───── DONNÉES
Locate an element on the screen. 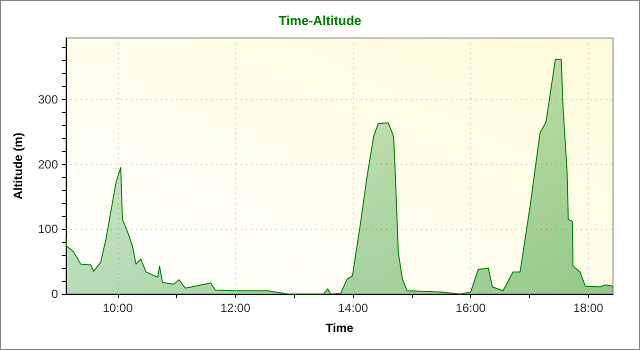 The width and height of the screenshot is (640, 350). x-tick-label: 10:00 is located at coordinates (118, 308).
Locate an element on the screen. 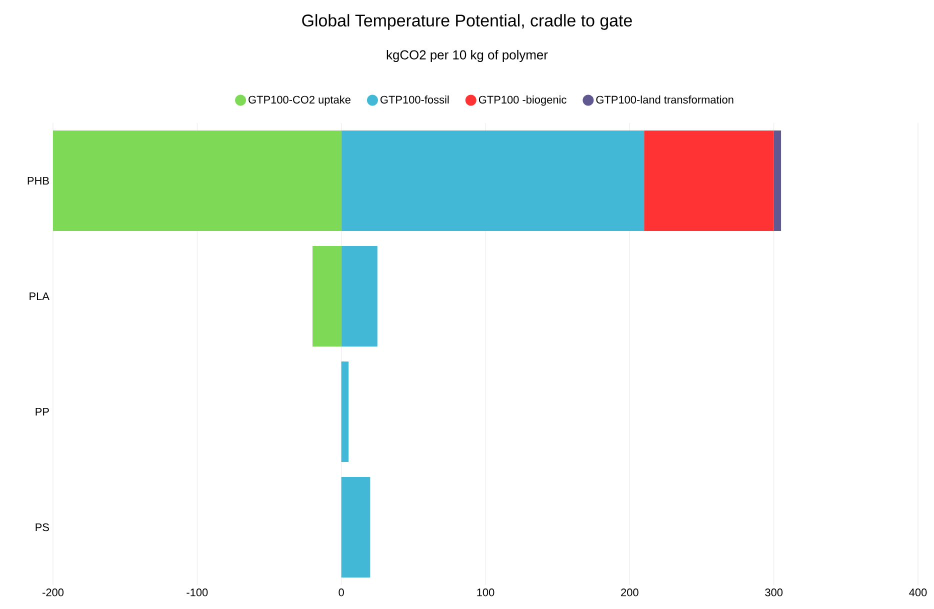 Image resolution: width=934 pixels, height=609 pixels. chart-subtitle: kgCO2 per 10 kg of polymer is located at coordinates (467, 56).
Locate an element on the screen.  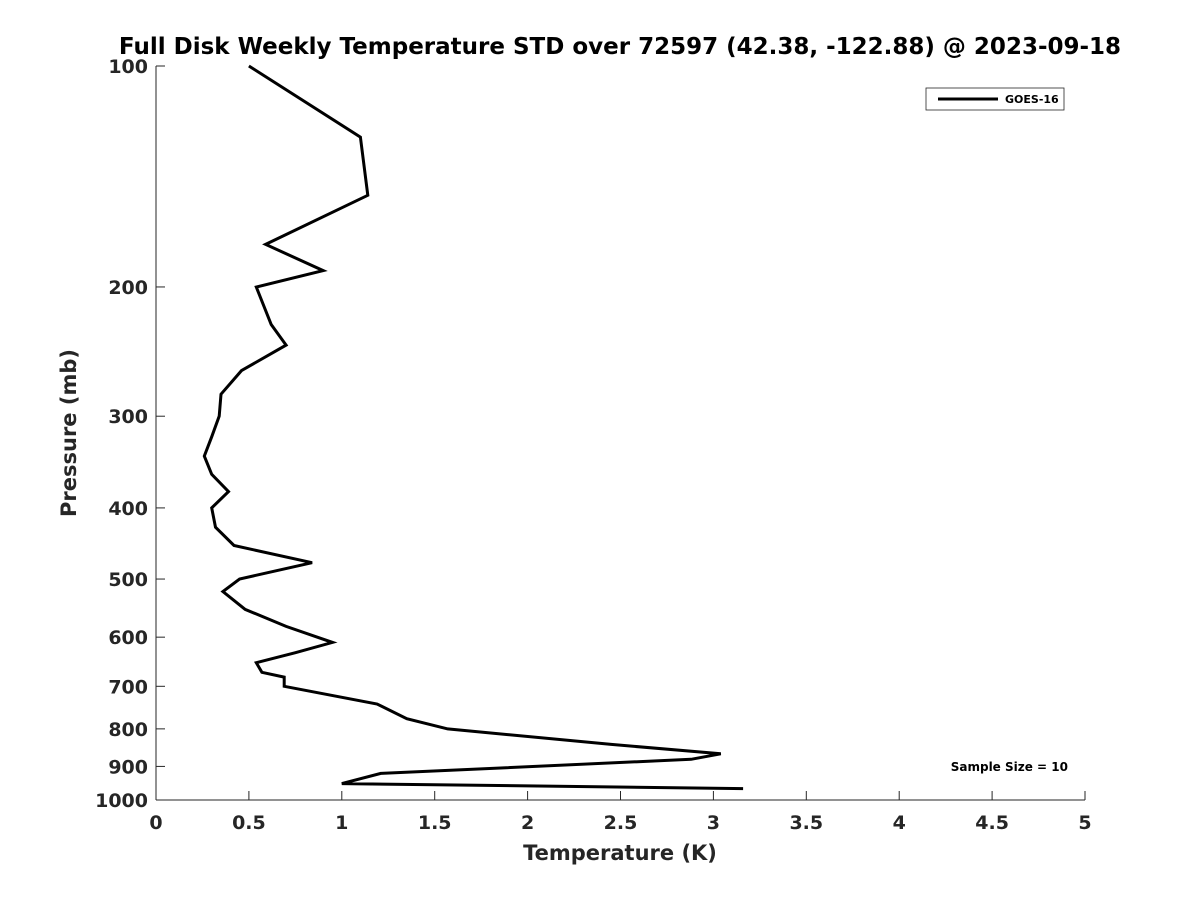
y-tick-label: 800 is located at coordinates (128, 730).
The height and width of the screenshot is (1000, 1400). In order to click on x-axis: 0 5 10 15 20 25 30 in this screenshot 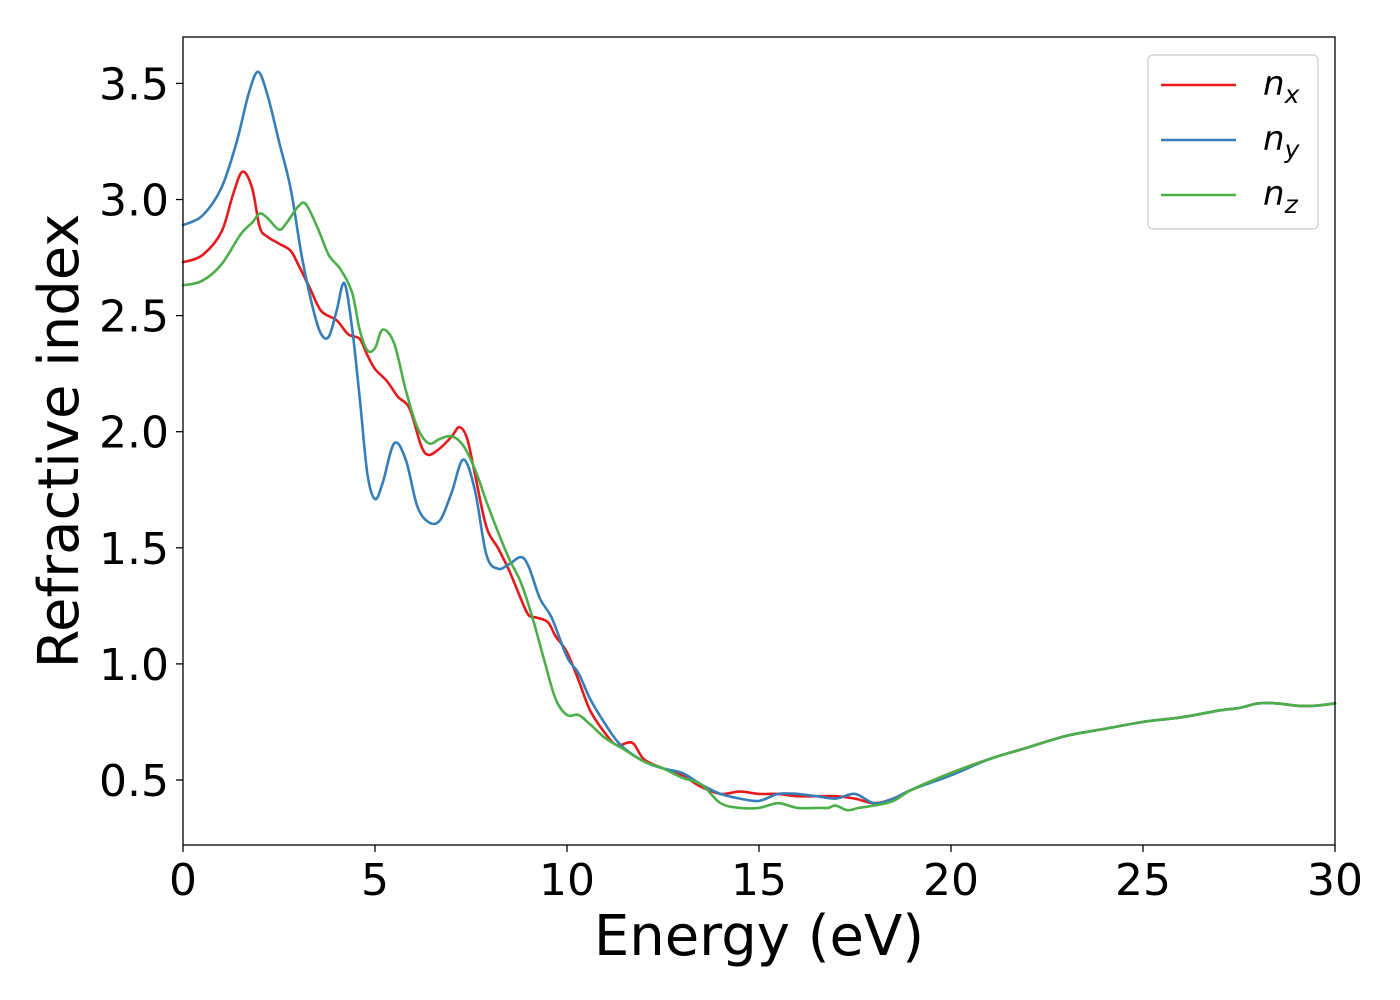, I will do `click(766, 876)`.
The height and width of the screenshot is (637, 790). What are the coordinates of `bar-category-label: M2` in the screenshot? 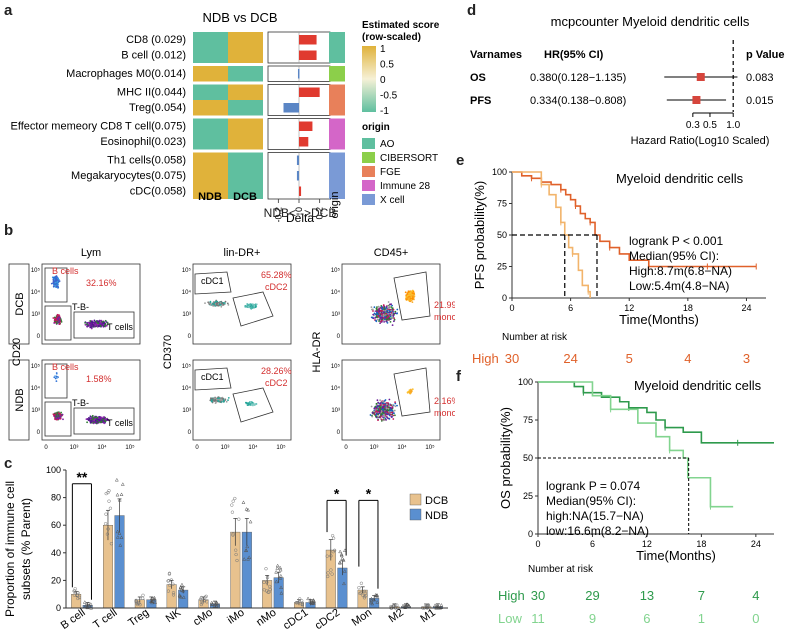 It's located at (396, 616).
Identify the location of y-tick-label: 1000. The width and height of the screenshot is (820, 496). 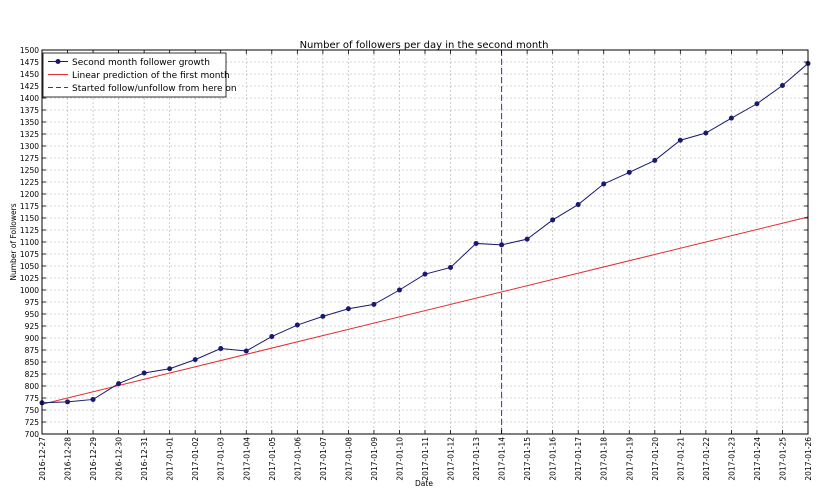
(30, 290).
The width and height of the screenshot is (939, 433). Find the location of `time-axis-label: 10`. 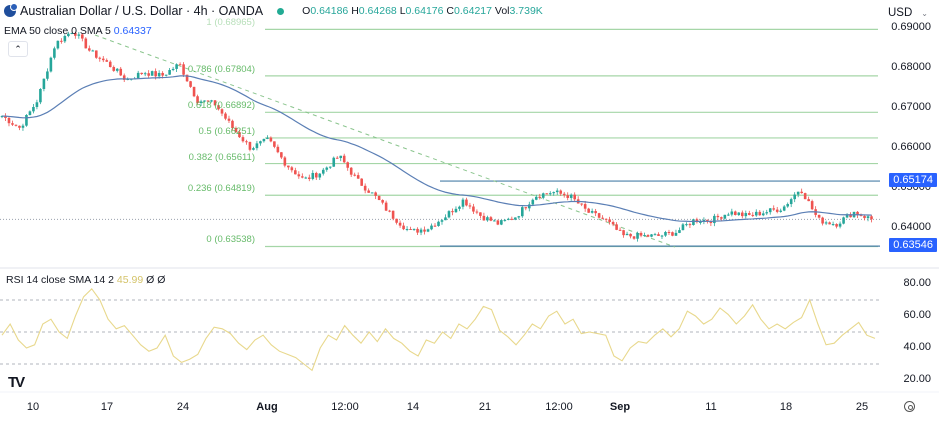

time-axis-label: 10 is located at coordinates (33, 407).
──────────
> OBJECTIF
Donnez en CSV à deux colonnes, texte et réponse, le passage allant de la ligne contenant « The width and height of the screenshot is (939, 433). » jusqu'à la fin des items, avec une ligne par item, chaque champ entre guillemets et les retours à la ligne remplacés par des espaces. Laissez les images de côté.

> VOTRE RÉPONSE
texte,réponse
"The width and height of the screenshot is (939, 433). Find the location of `time-axis-label: 10`.","time-axis-label: 10 is located at coordinates (33, 407)."